Electrophysiological properties of trochlear motoneurons as revealed by IVth nerve stimulation.

Abstract

Stimulation of the IVth cranial nerve evokes a triphasic field potential in the trochlear nucleus (TN) (sharp, positive-negative field succeeded by a slow positivity). This field potential was interpreted in terms of successive compartmental activation of single trochlear motoneurons (TMns) and, subsequently, it was utilized to study motoneuronal organization within the TN. Laminar field potential profiles indicate the TN to be spherical (about 1 mm in diameter) and to contain motoneurons of varying size which show, predominantly, a dorsal to ventral axo-soma-dendritic orientation. Smaller motoneurons were located in the dorso-medial part of the TN. Intracellular recordings from the TMns demonstrated an absence of ortho- and antidromically evoked synaptic potentials following stimulation of the IVth nerve or the opthalmic division of the Vth nerve. On the other hand, each somadendritic spike was followed by an after-potential sequence of “depolarization-hyperpolarization” which could produce marked excitability changes in the TN (as determined by stimulation of the IVth nerve at different condition-test intervals).
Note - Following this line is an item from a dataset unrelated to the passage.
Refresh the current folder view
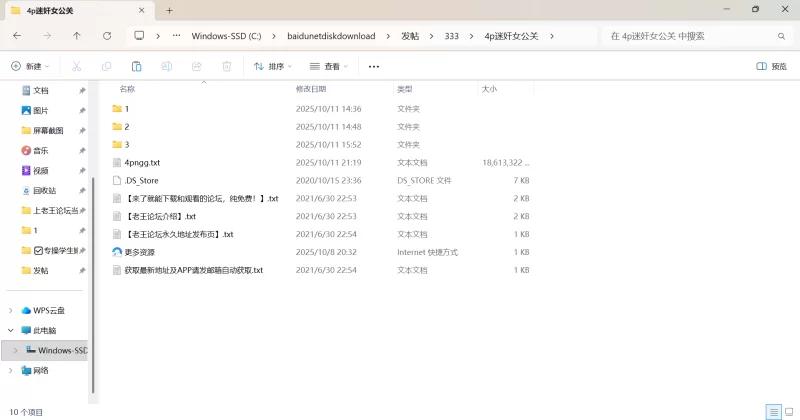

Similar excitability changes (but of different magnitude) were found in the abducens nucleus (ABN). The origin of this after-potential sequence was examined in relationship to spike propagation throughout the soma-dendritic compartments. The effects of polarizing current on the antidromic spike, membrane resistance and rectification, firing frequency and depolarization-hyperpolarization sequence was also studied. Physiological implications of these findings are discussed in terms of motoneuronal response within the oculomotor system.